:: Task directions ::
Exactly the lines from the line containing "This screenshot has height=720, width=1280." through the last line of the entries below should appear in the answer, reproduced verbatim.

### Task material ###

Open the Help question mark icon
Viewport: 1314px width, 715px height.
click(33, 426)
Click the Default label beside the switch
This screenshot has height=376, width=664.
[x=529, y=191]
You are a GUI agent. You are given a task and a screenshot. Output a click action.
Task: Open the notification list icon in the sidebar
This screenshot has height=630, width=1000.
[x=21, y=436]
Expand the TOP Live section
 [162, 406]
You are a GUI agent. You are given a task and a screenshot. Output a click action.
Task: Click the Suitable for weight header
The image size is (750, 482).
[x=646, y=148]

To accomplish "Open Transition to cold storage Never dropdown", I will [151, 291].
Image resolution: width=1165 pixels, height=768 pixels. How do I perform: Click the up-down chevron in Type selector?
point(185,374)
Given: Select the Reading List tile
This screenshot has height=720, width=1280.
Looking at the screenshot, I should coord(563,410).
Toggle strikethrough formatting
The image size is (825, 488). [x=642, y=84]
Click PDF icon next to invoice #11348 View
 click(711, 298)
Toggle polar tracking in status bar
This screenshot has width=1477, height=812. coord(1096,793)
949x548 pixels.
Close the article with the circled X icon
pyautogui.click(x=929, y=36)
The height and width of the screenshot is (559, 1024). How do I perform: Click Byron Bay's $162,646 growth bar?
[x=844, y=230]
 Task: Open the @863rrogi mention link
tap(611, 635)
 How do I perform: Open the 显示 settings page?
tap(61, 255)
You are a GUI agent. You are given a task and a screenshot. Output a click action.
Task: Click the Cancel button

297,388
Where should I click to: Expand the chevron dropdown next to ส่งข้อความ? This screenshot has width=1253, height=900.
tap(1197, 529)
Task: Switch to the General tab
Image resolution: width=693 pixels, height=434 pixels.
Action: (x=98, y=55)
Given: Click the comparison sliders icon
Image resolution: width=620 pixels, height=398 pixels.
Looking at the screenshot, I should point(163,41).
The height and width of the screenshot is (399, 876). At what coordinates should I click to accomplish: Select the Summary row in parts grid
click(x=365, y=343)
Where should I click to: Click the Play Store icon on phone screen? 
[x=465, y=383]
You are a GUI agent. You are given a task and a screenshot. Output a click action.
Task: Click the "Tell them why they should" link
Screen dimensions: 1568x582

###

:: Output of the exercise ::
This screenshot has height=720, width=1280.
Looking at the screenshot, I should coord(563,410).
Toggle strikethrough formatting
The image size is (825, 488). [x=642, y=84]
Click PDF icon next to invoice #11348 View
 click(711, 298)
Toggle polar tracking in status bar
This screenshot has width=1477, height=812. coord(1096,793)
949x548 pixels.
Close the article with the circled X icon
pyautogui.click(x=929, y=36)
The height and width of the screenshot is (559, 1024). How do I perform: Click Byron Bay's $162,646 growth bar?
[x=844, y=230]
 Task: Open the @863rrogi mention link
tap(611, 635)
 How do I perform: Open the 显示 settings page?
tap(61, 255)
You are a GUI agent. You are given a task and a screenshot. Output a click action.
Task: Click the Cancel button

297,388
Where should I click to: Expand the chevron dropdown next to ส่งข้อความ? This screenshot has width=1253, height=900.
tap(1197, 529)
Task: Switch to the General tab
Image resolution: width=693 pixels, height=434 pixels.
Action: (x=98, y=55)
Given: Click the comparison sliders icon
Image resolution: width=620 pixels, height=398 pixels.
Looking at the screenshot, I should point(163,41).
The height and width of the screenshot is (399, 876). At what coordinates should I click to accomplish: Select the Summary row in parts grid
click(x=365, y=343)
Where should I click to: Click the Play Store icon on phone screen? 
[x=465, y=383]
You are a GUI agent. You are given a task and a screenshot. Output a click action.
Task: Click the "Tell them why they should" link
Screen dimensions: 1568x582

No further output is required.